Data for processing below:

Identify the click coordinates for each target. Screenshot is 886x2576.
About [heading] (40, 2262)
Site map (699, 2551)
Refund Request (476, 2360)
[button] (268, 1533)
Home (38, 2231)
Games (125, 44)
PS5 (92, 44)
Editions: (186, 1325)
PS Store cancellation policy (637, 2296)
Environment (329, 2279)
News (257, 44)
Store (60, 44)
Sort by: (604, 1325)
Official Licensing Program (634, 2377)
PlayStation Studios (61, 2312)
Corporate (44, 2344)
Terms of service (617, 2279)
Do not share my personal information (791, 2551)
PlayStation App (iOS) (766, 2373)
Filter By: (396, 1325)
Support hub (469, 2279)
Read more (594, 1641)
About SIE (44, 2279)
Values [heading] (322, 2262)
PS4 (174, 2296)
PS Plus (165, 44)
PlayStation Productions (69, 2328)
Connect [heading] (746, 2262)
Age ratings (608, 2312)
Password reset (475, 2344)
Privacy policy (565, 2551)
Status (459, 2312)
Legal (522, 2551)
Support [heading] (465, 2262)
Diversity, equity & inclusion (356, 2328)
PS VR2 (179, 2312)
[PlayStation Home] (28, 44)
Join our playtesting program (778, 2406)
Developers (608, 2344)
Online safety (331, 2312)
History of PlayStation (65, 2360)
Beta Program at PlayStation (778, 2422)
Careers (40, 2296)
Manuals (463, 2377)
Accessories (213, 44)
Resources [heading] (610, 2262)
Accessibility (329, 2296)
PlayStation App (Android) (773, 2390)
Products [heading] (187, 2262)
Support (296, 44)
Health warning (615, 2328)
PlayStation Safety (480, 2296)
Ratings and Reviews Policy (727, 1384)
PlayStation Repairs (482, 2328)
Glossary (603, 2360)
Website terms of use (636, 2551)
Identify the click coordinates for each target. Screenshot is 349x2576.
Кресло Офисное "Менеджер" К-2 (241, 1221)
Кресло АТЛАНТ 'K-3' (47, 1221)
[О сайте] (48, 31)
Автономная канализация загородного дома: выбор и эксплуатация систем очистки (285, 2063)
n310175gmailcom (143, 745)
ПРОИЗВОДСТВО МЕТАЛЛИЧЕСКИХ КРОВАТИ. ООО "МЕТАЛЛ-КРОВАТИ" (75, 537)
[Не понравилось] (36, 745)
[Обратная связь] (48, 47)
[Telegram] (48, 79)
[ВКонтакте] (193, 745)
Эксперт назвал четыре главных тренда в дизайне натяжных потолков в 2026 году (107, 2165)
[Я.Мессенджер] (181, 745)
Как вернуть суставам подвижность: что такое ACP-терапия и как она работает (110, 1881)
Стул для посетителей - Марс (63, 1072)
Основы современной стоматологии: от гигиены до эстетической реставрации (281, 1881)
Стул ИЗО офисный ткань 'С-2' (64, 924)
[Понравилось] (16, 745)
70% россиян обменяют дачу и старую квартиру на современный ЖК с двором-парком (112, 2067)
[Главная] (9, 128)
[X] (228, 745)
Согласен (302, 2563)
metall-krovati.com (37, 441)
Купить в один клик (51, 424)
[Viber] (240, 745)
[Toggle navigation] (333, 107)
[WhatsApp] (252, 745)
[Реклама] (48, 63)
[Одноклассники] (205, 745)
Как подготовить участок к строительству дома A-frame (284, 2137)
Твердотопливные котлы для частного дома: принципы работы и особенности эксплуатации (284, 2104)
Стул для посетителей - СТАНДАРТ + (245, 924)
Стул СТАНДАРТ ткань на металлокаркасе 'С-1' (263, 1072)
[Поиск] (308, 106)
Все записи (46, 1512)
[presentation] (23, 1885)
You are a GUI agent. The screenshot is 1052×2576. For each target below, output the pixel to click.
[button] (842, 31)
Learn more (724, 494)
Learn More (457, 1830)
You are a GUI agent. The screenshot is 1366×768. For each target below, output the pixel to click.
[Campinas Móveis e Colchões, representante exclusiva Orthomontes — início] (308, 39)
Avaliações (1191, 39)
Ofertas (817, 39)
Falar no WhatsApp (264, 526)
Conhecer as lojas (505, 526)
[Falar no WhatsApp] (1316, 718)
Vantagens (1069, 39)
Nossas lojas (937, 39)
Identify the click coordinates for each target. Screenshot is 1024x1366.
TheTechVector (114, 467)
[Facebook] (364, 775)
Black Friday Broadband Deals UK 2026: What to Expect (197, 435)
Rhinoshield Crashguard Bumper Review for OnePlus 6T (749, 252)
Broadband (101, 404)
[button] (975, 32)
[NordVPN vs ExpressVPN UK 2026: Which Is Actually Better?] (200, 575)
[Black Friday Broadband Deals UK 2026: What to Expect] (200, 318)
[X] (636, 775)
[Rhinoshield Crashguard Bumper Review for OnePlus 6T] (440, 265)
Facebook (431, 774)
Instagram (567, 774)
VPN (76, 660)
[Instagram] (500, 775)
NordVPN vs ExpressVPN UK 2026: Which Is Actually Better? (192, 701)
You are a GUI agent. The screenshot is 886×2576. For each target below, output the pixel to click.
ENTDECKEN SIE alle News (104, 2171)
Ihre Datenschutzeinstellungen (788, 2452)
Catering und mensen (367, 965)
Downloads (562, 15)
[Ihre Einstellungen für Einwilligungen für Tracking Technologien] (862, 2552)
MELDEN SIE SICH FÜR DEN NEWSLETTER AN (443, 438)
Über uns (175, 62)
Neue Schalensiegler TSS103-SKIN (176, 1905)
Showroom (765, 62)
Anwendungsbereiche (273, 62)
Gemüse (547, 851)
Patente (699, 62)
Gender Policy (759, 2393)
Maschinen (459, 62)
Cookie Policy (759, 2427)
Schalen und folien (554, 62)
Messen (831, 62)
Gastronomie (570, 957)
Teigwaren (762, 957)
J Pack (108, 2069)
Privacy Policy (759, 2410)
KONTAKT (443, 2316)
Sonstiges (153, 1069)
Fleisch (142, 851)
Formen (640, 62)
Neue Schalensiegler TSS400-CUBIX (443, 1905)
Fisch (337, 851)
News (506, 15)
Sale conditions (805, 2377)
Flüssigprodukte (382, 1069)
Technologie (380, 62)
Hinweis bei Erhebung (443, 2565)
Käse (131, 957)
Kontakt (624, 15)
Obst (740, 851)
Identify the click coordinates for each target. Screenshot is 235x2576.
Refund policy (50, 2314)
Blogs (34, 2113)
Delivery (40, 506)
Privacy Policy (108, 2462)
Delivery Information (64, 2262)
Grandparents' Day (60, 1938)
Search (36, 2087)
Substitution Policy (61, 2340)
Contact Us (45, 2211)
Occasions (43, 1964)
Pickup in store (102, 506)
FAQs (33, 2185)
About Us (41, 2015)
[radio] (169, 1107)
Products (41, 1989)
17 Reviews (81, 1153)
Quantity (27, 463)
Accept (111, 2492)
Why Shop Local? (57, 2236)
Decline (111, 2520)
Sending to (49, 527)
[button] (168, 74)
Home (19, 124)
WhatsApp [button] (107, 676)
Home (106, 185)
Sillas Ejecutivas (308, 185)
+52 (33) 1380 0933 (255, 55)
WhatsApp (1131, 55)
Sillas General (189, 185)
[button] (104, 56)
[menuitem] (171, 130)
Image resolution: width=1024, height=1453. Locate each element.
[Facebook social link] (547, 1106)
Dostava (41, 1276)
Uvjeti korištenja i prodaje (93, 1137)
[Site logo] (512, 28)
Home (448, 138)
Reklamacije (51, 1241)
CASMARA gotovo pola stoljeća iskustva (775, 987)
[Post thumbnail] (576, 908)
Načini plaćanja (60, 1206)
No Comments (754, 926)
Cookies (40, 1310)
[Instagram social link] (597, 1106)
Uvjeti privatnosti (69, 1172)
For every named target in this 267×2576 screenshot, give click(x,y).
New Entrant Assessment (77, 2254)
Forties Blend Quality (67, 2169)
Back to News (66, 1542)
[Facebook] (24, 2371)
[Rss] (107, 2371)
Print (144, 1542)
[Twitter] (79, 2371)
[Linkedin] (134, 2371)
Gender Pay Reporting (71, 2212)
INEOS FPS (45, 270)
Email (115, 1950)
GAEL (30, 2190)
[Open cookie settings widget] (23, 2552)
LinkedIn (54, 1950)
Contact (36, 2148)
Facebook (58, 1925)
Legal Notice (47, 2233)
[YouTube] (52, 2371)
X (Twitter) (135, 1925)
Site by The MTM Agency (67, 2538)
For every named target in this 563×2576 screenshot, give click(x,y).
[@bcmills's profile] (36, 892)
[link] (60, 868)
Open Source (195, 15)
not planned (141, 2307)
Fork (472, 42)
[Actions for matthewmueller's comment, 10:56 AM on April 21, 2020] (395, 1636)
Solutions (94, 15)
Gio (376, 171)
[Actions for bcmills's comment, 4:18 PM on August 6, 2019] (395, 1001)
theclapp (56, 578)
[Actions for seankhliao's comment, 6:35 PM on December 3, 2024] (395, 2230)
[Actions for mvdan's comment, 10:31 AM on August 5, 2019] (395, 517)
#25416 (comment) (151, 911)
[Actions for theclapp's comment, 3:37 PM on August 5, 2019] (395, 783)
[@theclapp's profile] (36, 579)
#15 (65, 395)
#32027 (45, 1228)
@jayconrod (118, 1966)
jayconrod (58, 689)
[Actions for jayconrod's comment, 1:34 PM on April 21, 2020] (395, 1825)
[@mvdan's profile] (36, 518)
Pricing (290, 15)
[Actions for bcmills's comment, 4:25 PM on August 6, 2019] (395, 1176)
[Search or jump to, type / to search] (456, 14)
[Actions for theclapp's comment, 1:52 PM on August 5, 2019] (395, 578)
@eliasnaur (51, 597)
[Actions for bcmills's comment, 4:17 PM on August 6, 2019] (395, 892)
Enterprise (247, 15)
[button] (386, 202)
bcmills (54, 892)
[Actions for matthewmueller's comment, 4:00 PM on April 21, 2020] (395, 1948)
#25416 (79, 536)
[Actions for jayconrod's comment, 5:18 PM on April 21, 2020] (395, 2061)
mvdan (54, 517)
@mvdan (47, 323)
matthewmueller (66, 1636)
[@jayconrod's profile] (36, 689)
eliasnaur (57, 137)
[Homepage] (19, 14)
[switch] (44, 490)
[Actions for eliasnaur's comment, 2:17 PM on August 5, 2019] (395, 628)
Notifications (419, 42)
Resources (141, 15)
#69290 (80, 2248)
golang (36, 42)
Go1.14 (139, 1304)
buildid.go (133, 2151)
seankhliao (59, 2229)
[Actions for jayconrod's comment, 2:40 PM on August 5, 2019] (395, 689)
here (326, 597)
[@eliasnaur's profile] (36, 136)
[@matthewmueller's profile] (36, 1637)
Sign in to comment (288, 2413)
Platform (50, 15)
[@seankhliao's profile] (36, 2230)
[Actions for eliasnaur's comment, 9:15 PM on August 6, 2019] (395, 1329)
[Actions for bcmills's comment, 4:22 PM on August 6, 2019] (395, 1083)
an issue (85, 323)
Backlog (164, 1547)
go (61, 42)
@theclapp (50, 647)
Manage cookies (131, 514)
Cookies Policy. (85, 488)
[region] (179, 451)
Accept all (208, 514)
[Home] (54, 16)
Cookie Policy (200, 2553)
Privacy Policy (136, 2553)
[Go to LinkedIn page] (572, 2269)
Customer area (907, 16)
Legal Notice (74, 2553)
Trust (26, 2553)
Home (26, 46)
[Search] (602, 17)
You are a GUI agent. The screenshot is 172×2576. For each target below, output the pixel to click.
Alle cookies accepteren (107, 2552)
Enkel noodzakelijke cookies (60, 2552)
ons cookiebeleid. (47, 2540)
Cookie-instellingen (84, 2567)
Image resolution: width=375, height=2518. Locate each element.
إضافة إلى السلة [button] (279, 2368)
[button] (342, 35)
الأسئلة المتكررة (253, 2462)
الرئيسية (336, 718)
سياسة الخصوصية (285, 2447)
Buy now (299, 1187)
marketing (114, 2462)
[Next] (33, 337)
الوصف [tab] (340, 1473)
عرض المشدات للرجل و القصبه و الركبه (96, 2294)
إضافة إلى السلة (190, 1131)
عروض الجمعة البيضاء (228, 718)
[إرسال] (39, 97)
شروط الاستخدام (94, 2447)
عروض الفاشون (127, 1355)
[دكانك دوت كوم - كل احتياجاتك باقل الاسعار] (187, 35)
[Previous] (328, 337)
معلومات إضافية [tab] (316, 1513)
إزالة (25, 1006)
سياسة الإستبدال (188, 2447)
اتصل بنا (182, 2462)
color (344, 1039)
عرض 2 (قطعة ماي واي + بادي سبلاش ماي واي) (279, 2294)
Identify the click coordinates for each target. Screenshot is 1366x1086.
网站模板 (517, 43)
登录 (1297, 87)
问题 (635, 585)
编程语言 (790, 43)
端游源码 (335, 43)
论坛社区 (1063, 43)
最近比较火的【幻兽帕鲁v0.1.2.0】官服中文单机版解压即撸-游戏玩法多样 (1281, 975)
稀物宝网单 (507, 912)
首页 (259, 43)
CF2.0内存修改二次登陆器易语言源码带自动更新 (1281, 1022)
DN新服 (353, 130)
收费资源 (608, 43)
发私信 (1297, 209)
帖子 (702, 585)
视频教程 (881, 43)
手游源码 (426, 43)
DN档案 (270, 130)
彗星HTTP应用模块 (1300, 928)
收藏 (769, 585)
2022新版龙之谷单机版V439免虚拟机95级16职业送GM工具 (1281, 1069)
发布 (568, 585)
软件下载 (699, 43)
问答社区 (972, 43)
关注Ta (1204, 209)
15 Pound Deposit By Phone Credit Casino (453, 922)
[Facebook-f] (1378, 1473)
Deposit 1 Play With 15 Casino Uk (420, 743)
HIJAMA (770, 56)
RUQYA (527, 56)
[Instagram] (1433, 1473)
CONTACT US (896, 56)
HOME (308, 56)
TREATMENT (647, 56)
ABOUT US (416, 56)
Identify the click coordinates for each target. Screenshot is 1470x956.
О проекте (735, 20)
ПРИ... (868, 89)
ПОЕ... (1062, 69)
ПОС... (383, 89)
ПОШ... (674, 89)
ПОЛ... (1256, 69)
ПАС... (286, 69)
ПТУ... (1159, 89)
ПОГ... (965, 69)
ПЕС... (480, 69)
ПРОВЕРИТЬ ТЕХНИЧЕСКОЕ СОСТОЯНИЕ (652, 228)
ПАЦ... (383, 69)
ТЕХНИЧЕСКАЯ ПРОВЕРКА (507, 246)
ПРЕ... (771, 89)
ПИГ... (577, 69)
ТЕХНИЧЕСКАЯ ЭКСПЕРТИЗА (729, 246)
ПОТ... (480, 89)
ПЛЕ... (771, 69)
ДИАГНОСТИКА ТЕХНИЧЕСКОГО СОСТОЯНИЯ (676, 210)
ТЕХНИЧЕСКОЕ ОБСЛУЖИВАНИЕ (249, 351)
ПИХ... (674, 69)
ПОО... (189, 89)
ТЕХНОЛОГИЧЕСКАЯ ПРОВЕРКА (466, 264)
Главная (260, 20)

End of Data for processing.

Look above for the line with "Кресло АТЛАНТ 'K-3' (47, 1221)"; retype exactly that line, every line after it up to the line with "Стул для посетителей - СТАНДАРТ + (245, 924)", and that line too, nothing else.

→ Solution for this exercise
Кресло АТЛАНТ 'K-3' (47, 1221)
[О сайте] (48, 31)
Автономная канализация загородного дома: выбор и эксплуатация систем очистки (285, 2063)
n310175gmailcom (143, 745)
ПРОИЗВОДСТВО МЕТАЛЛИЧЕСКИХ КРОВАТИ. ООО "МЕТАЛЛ-КРОВАТИ" (75, 537)
[Не понравилось] (36, 745)
[Обратная связь] (48, 47)
[Telegram] (48, 79)
[ВКонтакте] (193, 745)
Эксперт назвал четыре главных тренда в дизайне натяжных потолков в 2026 году (107, 2165)
[Я.Мессенджер] (181, 745)
Как вернуть суставам подвижность: что такое ACP-терапия и как она работает (110, 1881)
Стул для посетителей - Марс (63, 1072)
Основы современной стоматологии: от гигиены до эстетической реставрации (281, 1881)
Стул ИЗО офисный ткань 'С-2' (64, 924)
[Понравилось] (16, 745)
70% россиян обменяют дачу и старую квартиру на современный ЖК с двором-парком (112, 2067)
[Главная] (9, 128)
[X] (228, 745)
Согласен (302, 2563)
metall-krovati.com (37, 441)
Купить в один клик (51, 424)
[Viber] (240, 745)
[Toggle navigation] (333, 107)
[WhatsApp] (252, 745)
[Реклама] (48, 63)
[Одноклассники] (205, 745)
Как подготовить участок к строительству дома A-frame (284, 2137)
Твердотопливные котлы для частного дома: принципы работы и особенности эксплуатации (284, 2104)
Стул для посетителей - СТАНДАРТ + (245, 924)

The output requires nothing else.